Convert the stretch from the line containing "The width and height of the screenshot is (845, 498)." through the line containing "pos(209,12)" in the material below into a numbered list, omitting blank lines.

====== RECORDS FOR THE EXERCISE ======

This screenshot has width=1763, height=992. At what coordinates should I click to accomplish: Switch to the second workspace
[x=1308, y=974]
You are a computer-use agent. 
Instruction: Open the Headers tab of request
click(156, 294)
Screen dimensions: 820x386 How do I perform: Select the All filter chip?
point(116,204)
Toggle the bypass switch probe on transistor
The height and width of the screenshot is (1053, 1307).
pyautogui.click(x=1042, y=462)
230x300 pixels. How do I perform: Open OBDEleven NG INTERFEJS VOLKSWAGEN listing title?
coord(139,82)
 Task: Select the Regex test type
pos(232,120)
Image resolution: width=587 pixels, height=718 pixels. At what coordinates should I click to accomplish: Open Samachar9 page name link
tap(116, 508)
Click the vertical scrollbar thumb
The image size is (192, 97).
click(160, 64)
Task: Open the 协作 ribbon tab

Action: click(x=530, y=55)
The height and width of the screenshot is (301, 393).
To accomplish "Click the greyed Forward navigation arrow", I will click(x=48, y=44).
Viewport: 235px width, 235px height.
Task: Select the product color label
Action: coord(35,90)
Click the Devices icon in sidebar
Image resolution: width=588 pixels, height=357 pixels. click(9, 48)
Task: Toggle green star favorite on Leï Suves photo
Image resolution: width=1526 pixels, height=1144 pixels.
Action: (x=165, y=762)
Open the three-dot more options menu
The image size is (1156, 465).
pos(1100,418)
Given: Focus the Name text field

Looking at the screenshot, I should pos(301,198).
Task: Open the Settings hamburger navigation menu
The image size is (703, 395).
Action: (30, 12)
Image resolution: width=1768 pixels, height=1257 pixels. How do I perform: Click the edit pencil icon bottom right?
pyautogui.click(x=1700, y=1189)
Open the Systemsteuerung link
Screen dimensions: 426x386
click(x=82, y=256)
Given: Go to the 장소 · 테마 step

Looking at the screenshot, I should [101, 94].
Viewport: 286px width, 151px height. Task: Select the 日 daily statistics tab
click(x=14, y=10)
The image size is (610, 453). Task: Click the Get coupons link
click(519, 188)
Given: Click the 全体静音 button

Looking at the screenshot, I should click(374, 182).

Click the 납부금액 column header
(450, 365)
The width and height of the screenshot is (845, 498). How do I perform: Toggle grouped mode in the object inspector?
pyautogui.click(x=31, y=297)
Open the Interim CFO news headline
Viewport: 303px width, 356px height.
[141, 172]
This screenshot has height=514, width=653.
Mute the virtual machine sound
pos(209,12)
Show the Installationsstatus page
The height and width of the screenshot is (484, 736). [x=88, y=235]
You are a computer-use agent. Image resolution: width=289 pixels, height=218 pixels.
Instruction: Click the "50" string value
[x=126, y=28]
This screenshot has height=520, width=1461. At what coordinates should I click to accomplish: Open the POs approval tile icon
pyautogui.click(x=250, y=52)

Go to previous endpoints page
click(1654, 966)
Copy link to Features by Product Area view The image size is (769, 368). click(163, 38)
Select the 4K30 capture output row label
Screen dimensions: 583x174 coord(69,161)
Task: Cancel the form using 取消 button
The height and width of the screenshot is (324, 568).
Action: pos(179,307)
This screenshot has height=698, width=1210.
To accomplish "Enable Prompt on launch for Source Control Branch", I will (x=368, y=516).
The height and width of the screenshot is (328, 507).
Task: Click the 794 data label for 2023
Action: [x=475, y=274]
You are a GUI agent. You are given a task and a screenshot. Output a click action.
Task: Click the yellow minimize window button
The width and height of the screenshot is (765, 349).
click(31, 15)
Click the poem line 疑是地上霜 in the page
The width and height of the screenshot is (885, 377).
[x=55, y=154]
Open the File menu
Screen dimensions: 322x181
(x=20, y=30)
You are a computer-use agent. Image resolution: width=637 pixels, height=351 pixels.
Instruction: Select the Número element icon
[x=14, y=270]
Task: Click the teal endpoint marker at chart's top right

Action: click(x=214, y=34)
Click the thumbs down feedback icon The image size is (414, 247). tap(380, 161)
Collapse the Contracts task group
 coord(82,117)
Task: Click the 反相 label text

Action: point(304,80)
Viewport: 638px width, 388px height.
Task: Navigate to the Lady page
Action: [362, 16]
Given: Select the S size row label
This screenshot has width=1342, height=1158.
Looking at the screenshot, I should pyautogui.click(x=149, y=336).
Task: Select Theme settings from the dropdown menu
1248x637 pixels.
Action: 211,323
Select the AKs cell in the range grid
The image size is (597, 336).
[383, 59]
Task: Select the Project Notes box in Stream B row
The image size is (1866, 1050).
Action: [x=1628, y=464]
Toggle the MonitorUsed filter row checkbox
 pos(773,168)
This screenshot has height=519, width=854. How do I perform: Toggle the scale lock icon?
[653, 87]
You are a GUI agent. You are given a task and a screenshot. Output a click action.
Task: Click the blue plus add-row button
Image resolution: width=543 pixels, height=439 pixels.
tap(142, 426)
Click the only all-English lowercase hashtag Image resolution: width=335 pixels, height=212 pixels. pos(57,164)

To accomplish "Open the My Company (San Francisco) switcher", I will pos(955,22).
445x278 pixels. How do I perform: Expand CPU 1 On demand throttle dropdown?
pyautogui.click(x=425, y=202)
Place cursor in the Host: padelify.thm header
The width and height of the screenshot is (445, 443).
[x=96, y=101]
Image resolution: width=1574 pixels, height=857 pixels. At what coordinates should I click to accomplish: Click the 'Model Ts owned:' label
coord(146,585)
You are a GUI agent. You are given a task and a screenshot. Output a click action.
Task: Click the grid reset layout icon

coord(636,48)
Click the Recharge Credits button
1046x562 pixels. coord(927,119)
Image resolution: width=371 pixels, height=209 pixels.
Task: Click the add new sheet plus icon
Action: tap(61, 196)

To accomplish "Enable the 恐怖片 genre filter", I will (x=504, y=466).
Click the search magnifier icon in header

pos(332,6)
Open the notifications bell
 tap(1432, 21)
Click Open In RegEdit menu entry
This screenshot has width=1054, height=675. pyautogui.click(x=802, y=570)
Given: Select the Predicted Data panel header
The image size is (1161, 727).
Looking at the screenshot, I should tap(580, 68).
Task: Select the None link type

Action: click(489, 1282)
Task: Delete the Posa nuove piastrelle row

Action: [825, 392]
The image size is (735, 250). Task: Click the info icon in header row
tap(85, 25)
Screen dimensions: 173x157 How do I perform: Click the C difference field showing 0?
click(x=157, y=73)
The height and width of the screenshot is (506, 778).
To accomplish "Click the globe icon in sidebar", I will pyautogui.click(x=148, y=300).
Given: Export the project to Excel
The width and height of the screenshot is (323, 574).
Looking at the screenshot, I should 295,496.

======

**ANSWER TO THE EXERCISE:**
1. The width and height of the screenshot is (845, 498). How do I perform: Toggle grouped mode in the object inspector?
2. pyautogui.click(x=31, y=297)
3. Open the Interim CFO news headline
4. Viewport: 303px width, 356px height.
5. [141, 172]
6. This screenshot has height=514, width=653.
7. Mute the virtual machine sound
8. pos(209,12)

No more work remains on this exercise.